*** EXERCISE PASSAGE ***
DUBAI, UAE, 14 June 2020: The impact on the bottom line is always a consideration for investments, said Dorival Bordignon Junior, Principal, Kearney. He added that sustainability targets, set by internal organisations and GCC region governments, are slowly being taken into greater account. “Investments in energy efficiency used to face an important limitation in the GCC [region] – the low electricity price,” he said. “In comparison to European countries and the US, where electricity prices are up to 2.6 times higher than GCC [region] countries, energy efficiency projects could often be an expensive short-term option. With energy price reforms taking place across the GCC, and the emergence of improved energy-efficient technologies, the financial viability of energy-efficiency projects continues to improve.”

Bordignon pointed out that there are examples of retrofits projects for commercial facilities that have achieved 20-50% ROI and at a payback period of less than one year. “Such returns are possible by deploying at scale of new technologies, such as IoT and AI,” he said. “The improvement in the economics of the sector is also noticed by facility owners as well as by financial investors.” Bordignon added that sectors where energy is a significant component of the total cost of ownership are more interested in energy efficiency, as the impact on the bottom line can be evident in the early years of equipment and design installation. “Most commercial buildings, such as malls, hotels, hospitals and airports, are great candidates due to very high energy consumption needed to operate long hours to maintain cooling demand,” he said. “For instance, Dubai Airport is pursuing a multi-year retrofit project, targeting 23% annual energy savings.”
*** End of EXERCISE PASSAGE ***
◆ **TASK TO COMPLETE**
Reproduce the full passage on energy efficiency investment in the GCC region word for word. The records have no connection to the text.
*** RECORDED INFORMATION ***
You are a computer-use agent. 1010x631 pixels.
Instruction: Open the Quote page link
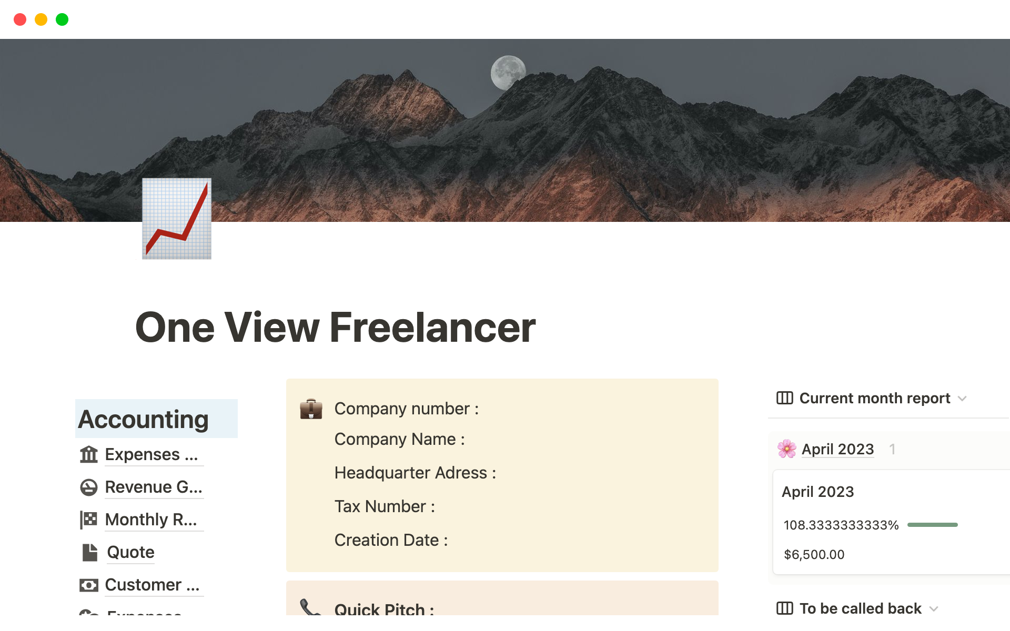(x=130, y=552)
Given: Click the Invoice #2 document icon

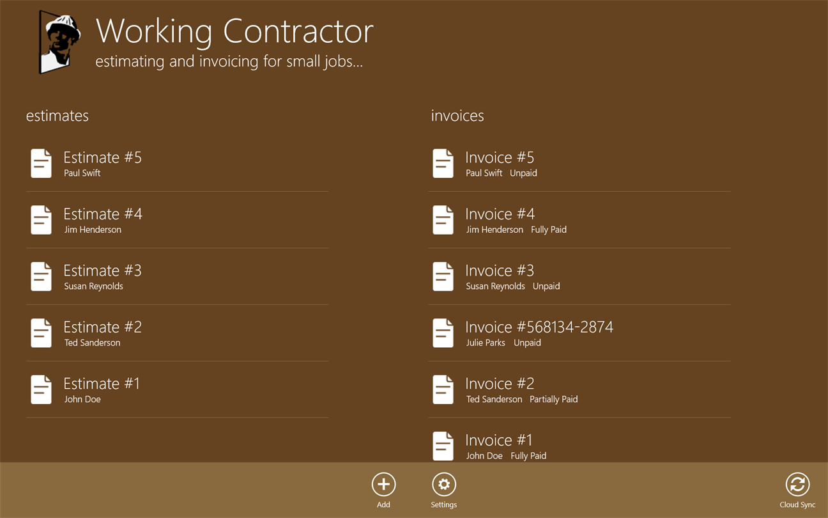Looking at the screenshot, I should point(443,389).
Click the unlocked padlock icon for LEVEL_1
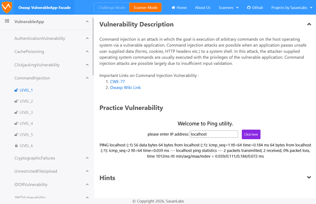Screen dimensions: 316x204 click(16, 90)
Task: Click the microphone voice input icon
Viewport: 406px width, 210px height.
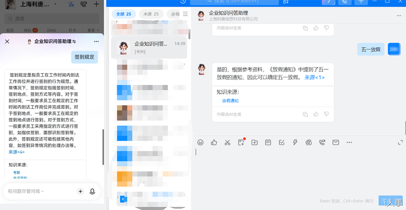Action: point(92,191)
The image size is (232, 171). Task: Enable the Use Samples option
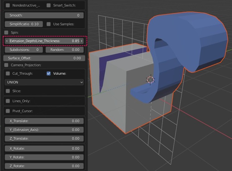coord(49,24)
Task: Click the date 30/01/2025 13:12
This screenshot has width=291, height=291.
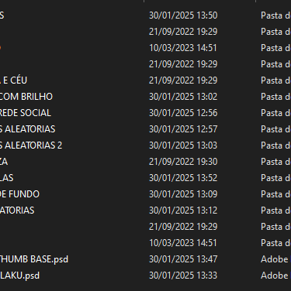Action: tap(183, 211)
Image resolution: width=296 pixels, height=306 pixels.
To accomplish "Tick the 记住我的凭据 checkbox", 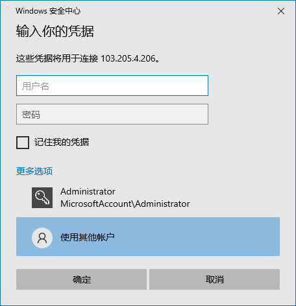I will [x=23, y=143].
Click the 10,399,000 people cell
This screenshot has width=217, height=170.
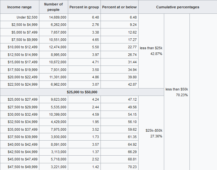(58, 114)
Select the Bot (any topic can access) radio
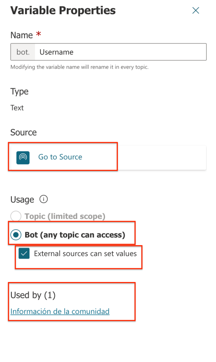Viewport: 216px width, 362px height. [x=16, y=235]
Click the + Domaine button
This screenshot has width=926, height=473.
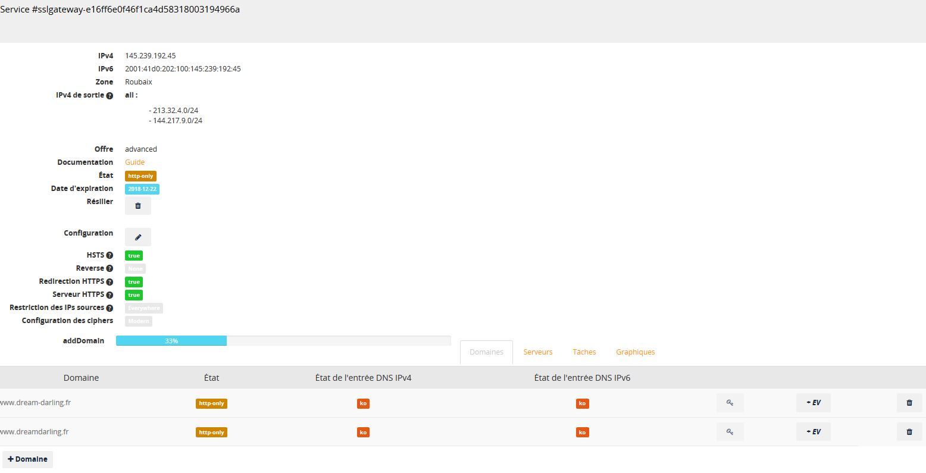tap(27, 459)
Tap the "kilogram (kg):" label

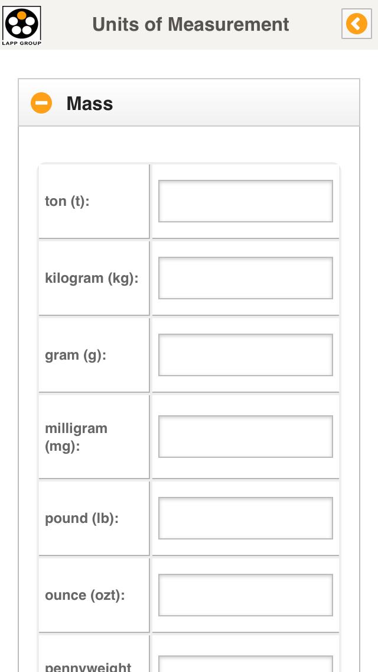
*** End of RECORDED INFORMATION ***
*** RECORDED INFORMATION ***
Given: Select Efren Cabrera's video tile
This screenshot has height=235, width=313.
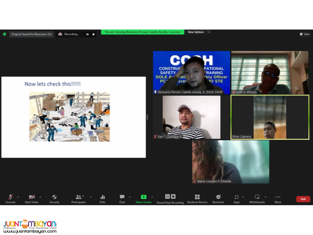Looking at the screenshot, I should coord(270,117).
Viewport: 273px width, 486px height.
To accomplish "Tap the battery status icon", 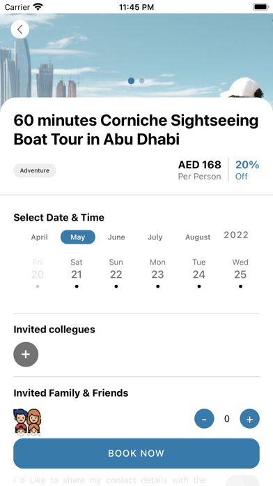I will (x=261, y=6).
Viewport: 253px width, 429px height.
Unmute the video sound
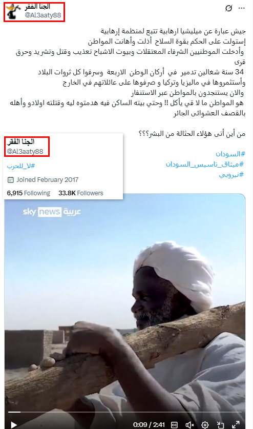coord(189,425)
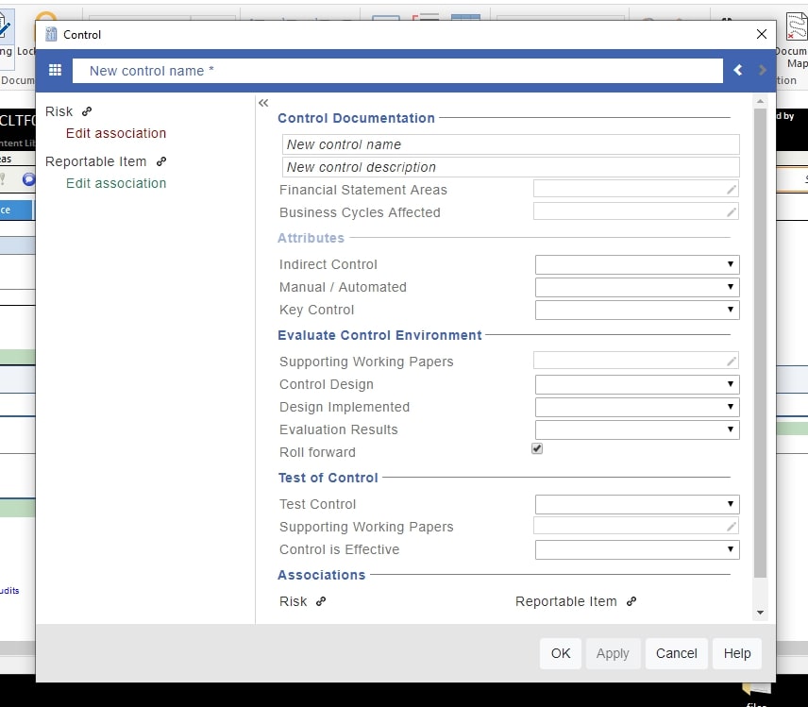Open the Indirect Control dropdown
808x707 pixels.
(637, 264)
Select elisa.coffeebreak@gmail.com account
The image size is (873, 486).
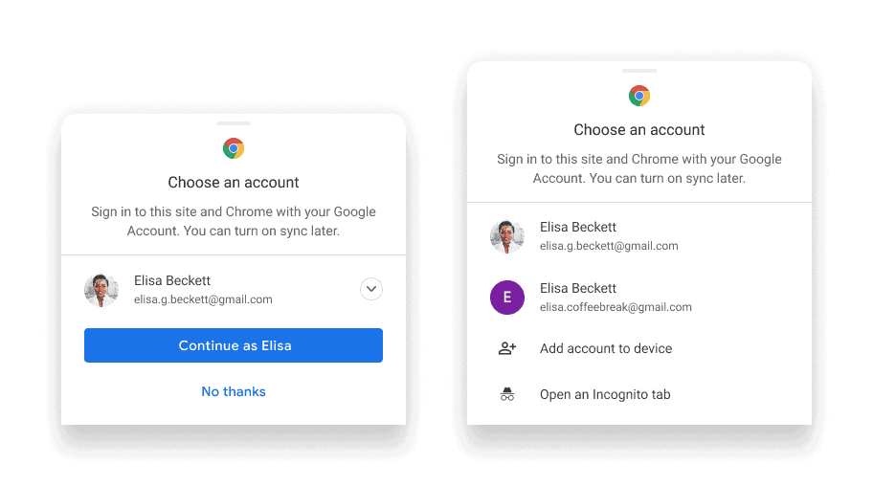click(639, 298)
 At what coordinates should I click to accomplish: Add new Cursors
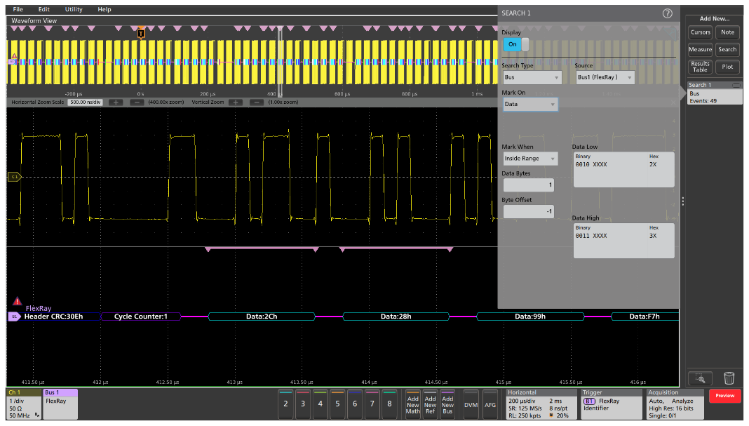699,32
*** End of RECORDED INFORMATION ***
◆ **EXERCISE OUTPUT**
DUBAI, UAE, 14 June 2020: The impact on the bottom line is always a consideration for investments, said Dorival Bordignon Junior, Principal, Kearney. He added that sustainability targets, set by internal organisations and GCC region governments, are slowly being taken into greater account. “Investments in energy efficiency used to face an important limitation in the GCC [region] – the low electricity price,” he said. “In comparison to European countries and the US, where electricity prices are up to 2.6 times higher than GCC [region] countries, energy efficiency projects could often be an expensive short-term option. With energy price reforms taking place across the GCC, and the emergence of improved energy-efficient technologies, the financial viability of energy-efficiency projects continues to improve.”

Bordignon pointed out that there are examples of retrofits projects for commercial facilities that have achieved 20-50% ROI and at a payback period of less than one year. “Such returns are possible by deploying at scale of new technologies, such as IoT and AI,” he said. “The improvement in the economics of the sector is also noticed by facility owners as well as by financial investors.” Bordignon added that sectors where energy is a significant component of the total cost of ownership are more interested in energy efficiency, as the impact on the bottom line can be evident in the early years of equipment and design installation. “Most commercial buildings, such as malls, hotels, hospitals and airports, are great candidates due to very high energy consumption needed to operate long hours to maintain cooling demand,” he said. “For instance, Dubai Airport is pursuing a multi-year retrofit project, targeting 23% annual energy savings.”